D1-like dopamine receptor activation modulates GABAergic inhibition but not electrical coupling between neocortical fast-spiking interneurons.

Dopamine, acting through D(1) receptors, is thought to play an important role in cognitive functions of the frontal cortex such as working memory. D(1) receptors are widely expressed in fast-spiking (FS) interneurons, a prominent class of inhibitory cells that exert a powerful control of neuronal firing through proximal synapses on their postsynaptic targets. FS cells are extensively mutually interconnected by both GABA(A) receptor-mediated synapses and gap junction-mediated electrical synapses, and networks of FS cells play a crucial role in the generation of rhythmic synchronous activity. Although recent studies have documented the effects of dopamine modulation of neocortical synaptic connections among excitatory cells and between excitatory and various inhibitory cells, the effects of dopamine receptor activation on GABAergic and electrical interactions among FS cells is not known.

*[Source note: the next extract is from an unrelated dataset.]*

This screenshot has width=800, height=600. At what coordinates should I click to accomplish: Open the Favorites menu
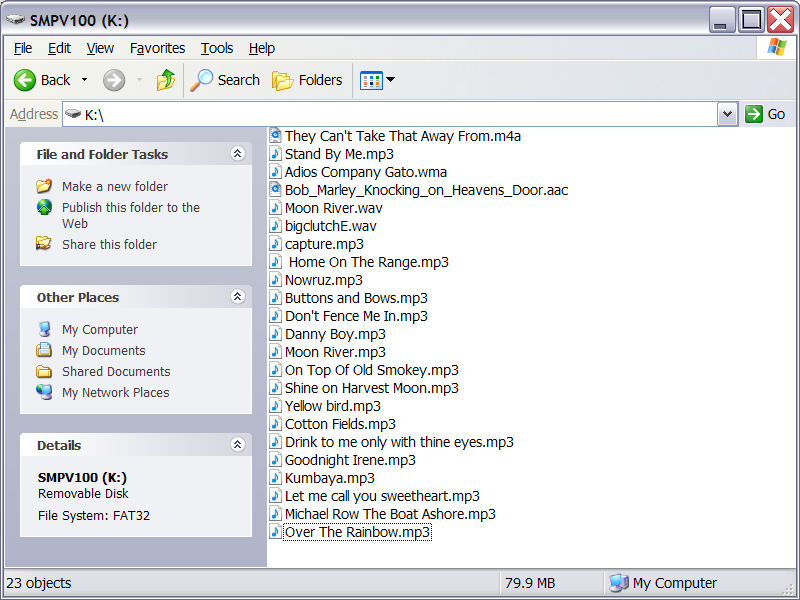(157, 48)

To resolve this, we recorded from pairs of FS cells in the infragranular layers of mouse neocortical slices and tested the effects of D(1)-like (D(1)/D(5)) receptor activation on these connections. We found that D(1)-like receptor activation modulated GABAergic but not electrical connections between them. A D(1)-like receptor agonist preserved the strength of electrical coupling but reduced the amplitude of IPSPs and IPSCs between FS cells. Our results suggest that D(1)-like receptor activation has synapse-specific effects within networks of FS cells, with potential implications for the generation of rhythmic activity in the neocortex.